Strides and Hills
I've recently incorporated a minor tweak into my training routine, which already seems to help. I got the idea from an article by Marc Bloom on ESPN about the hugely successful North Shore (NY) High School Girls distance program coached by Neal Levy. Unlike many programs that are very interval-oriented, Levy has his runners incorporate strides at the end of runs on some days and run hilly courses on other days. The only fast stuff they do are their races! This quote sums it up:
The North Shore training mix is a peon to old-school thinking. It’s short on razzmatazz and long on development. It’s not the stuff of clinics, not if you’re looking for the new hot workout. The basics, through summer, fall, winter, etc., as Levy said, are: (1) Run 10 days straight, then take a day off; (2) run hills three times a week in a 65-minute road run in which you do 10 minutes on the flat, 45 minutes on a hilly route (pushing the up hills, easing off on the down hills), then finish with 10 minutes on the flats; (3) other days run 45 to 65 minutes on the flat followed by 8 x 30-second strides; (4) do one longer run of 90 minutes in the 10-day cycle.

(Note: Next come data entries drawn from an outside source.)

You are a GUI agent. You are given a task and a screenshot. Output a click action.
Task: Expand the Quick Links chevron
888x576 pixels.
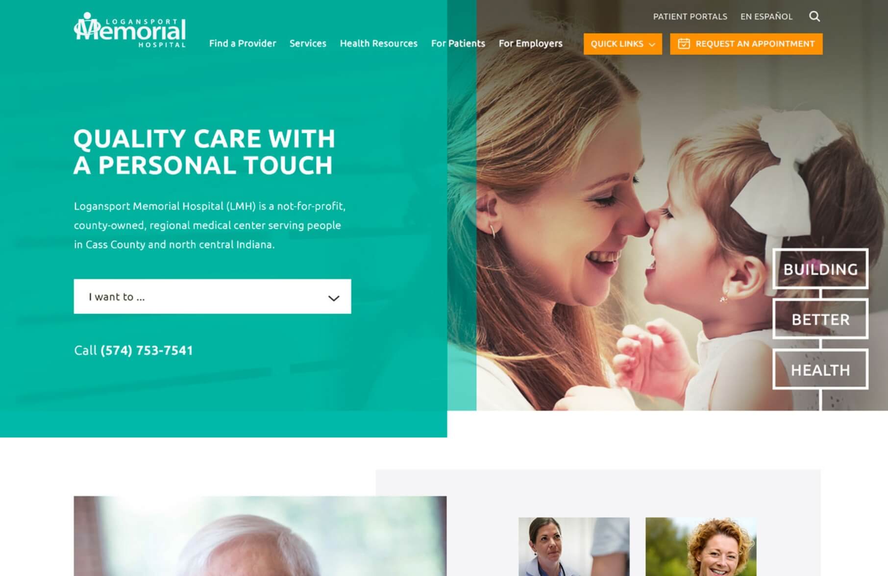652,45
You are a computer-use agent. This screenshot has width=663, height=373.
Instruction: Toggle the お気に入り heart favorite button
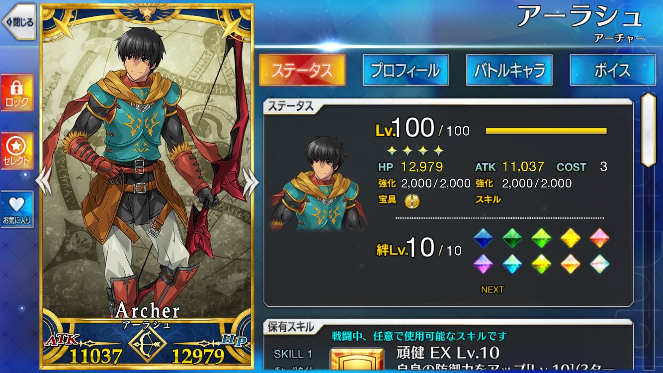(x=17, y=209)
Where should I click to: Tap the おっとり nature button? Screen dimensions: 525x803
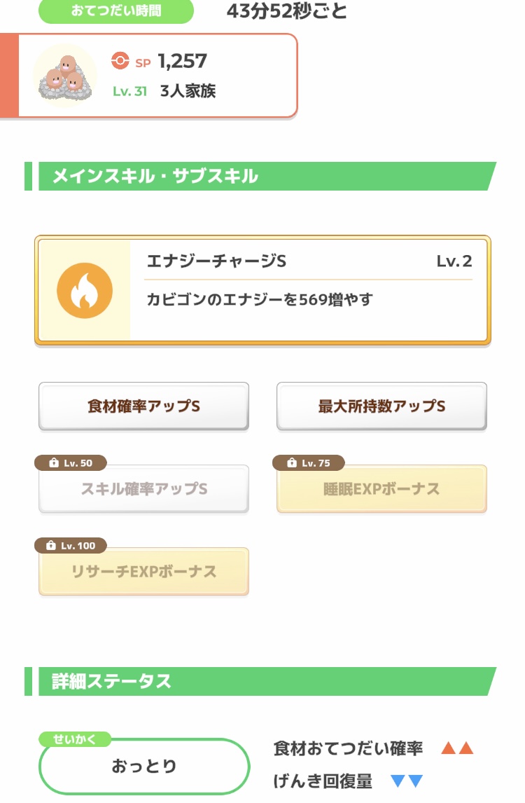click(x=144, y=767)
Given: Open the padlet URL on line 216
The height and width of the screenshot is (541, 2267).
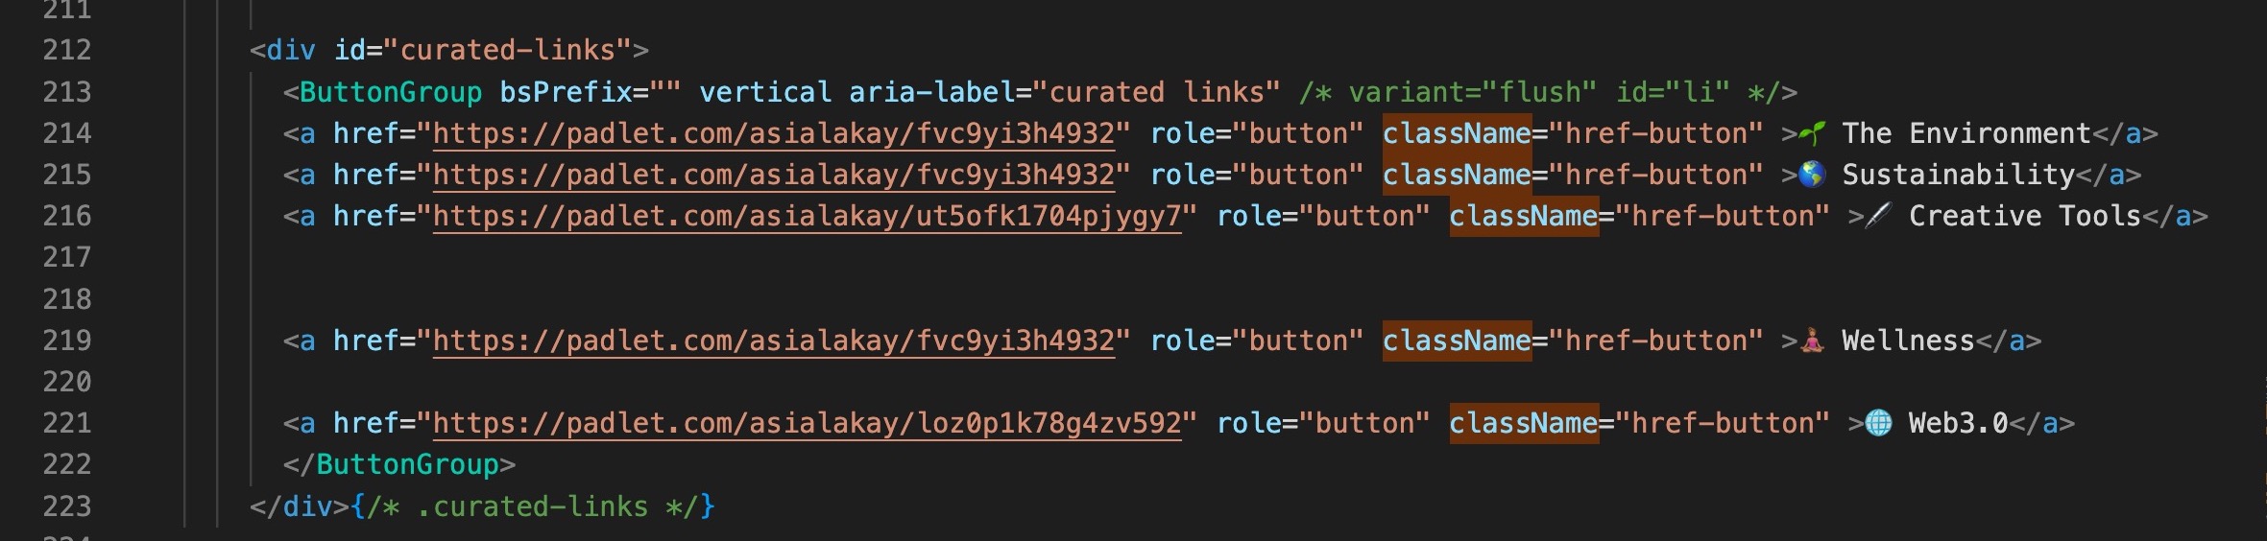Looking at the screenshot, I should tap(807, 217).
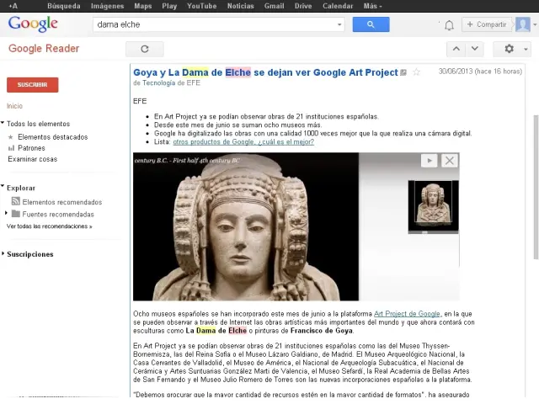Screen dimensions: 539x404
Task: Go to the previous item with up arrow
Action: coord(455,49)
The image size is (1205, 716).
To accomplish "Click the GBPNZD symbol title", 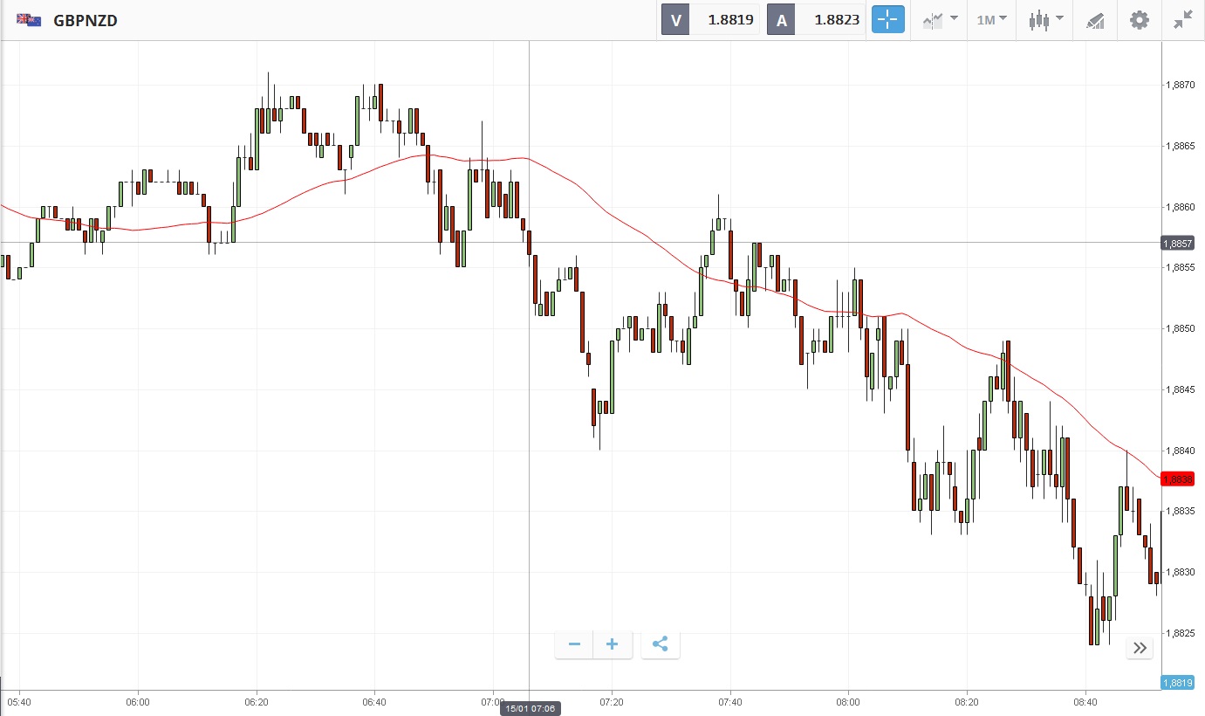I will 86,20.
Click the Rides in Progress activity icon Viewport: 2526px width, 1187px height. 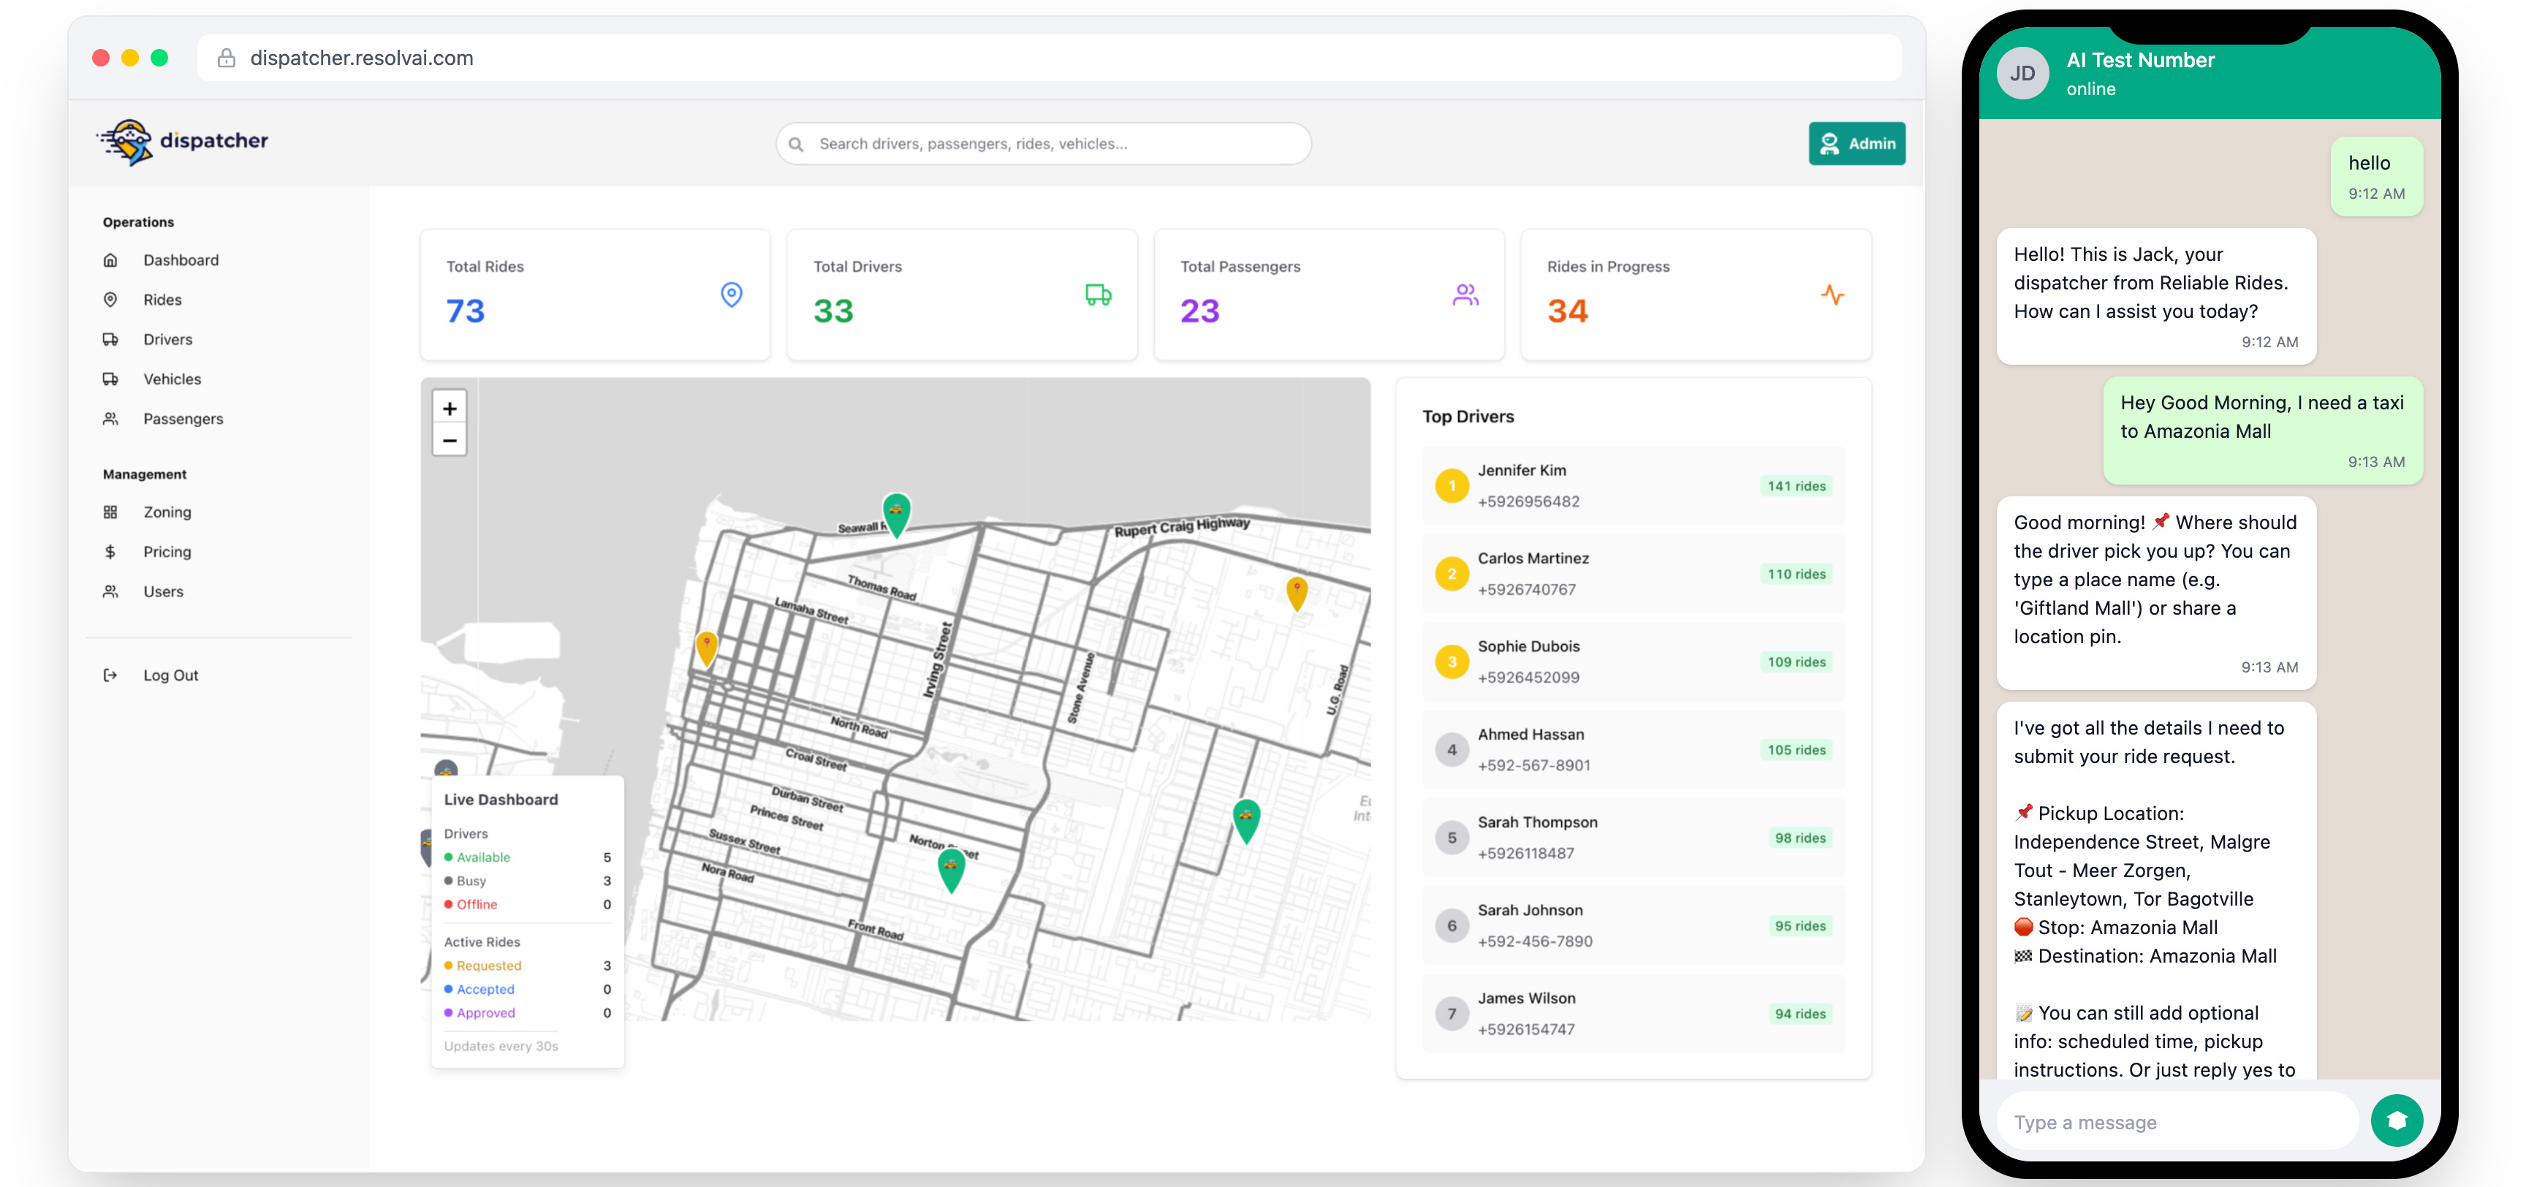[1832, 294]
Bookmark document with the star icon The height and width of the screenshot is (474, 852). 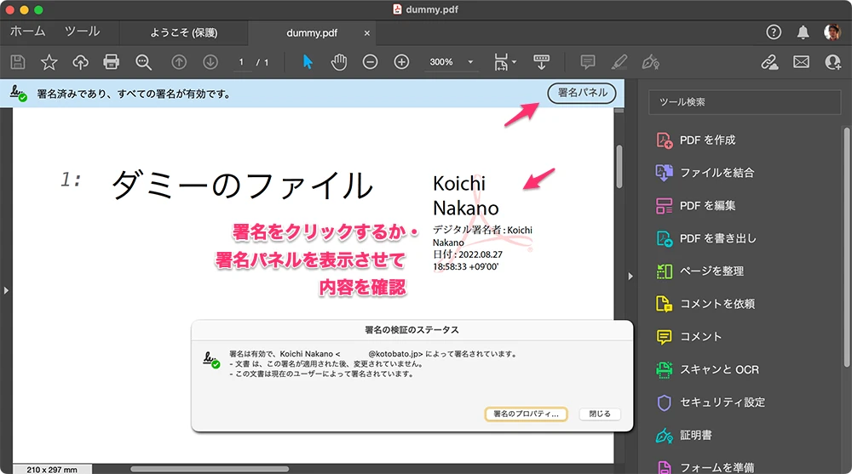click(49, 62)

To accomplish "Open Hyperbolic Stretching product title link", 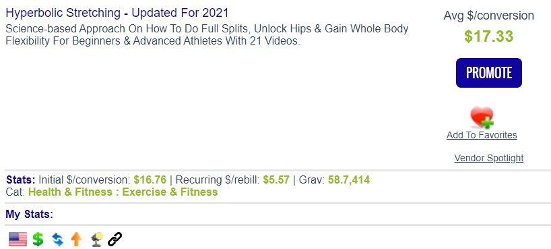I will pyautogui.click(x=117, y=13).
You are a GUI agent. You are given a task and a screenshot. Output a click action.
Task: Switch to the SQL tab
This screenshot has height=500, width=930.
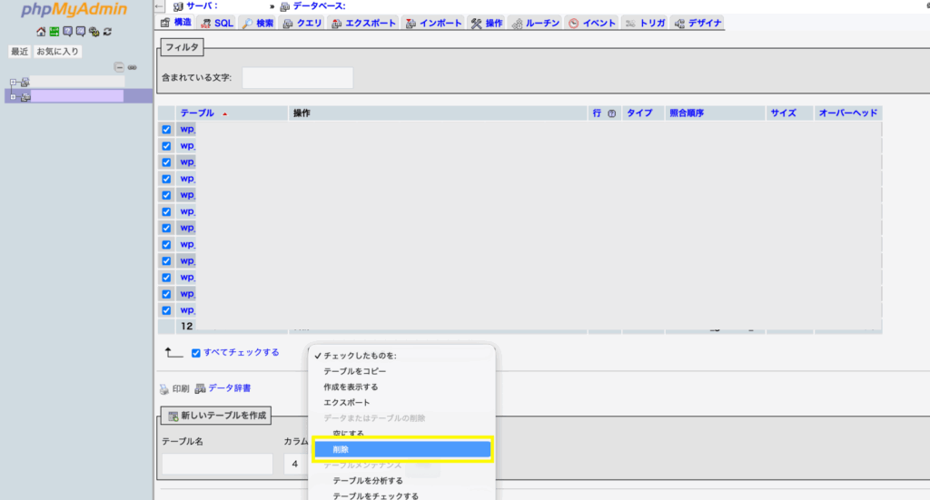click(217, 23)
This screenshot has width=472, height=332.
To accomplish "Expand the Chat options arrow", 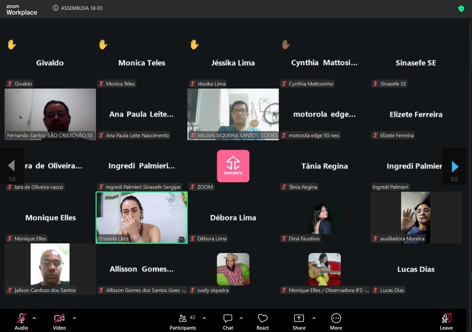I will tap(241, 318).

With that approach in mind I've started to incorporate 6 x 30 seconds at 3K/5K effort near the end of my easy 8 milers in the neighborhood (very flat terrain) and today was my first stab at a hill run where I repeated a hilly 2 mile segment in the metro park four times, hitting 8 hills ranging from about 150 - 300 meters. I didn't sprint the hills but pushed into the higher end of my aerobic hear rate zone trying to focus on form and stay smooth. Unlike the North Shore gals, I will continue with my regular tempo runs though as I do not race near as often as high school and college runners do. As I tend to take a few days off each week my ideal would be two hill runs, two flat runs with strides and a race, tempo or interval workout for my hard workout.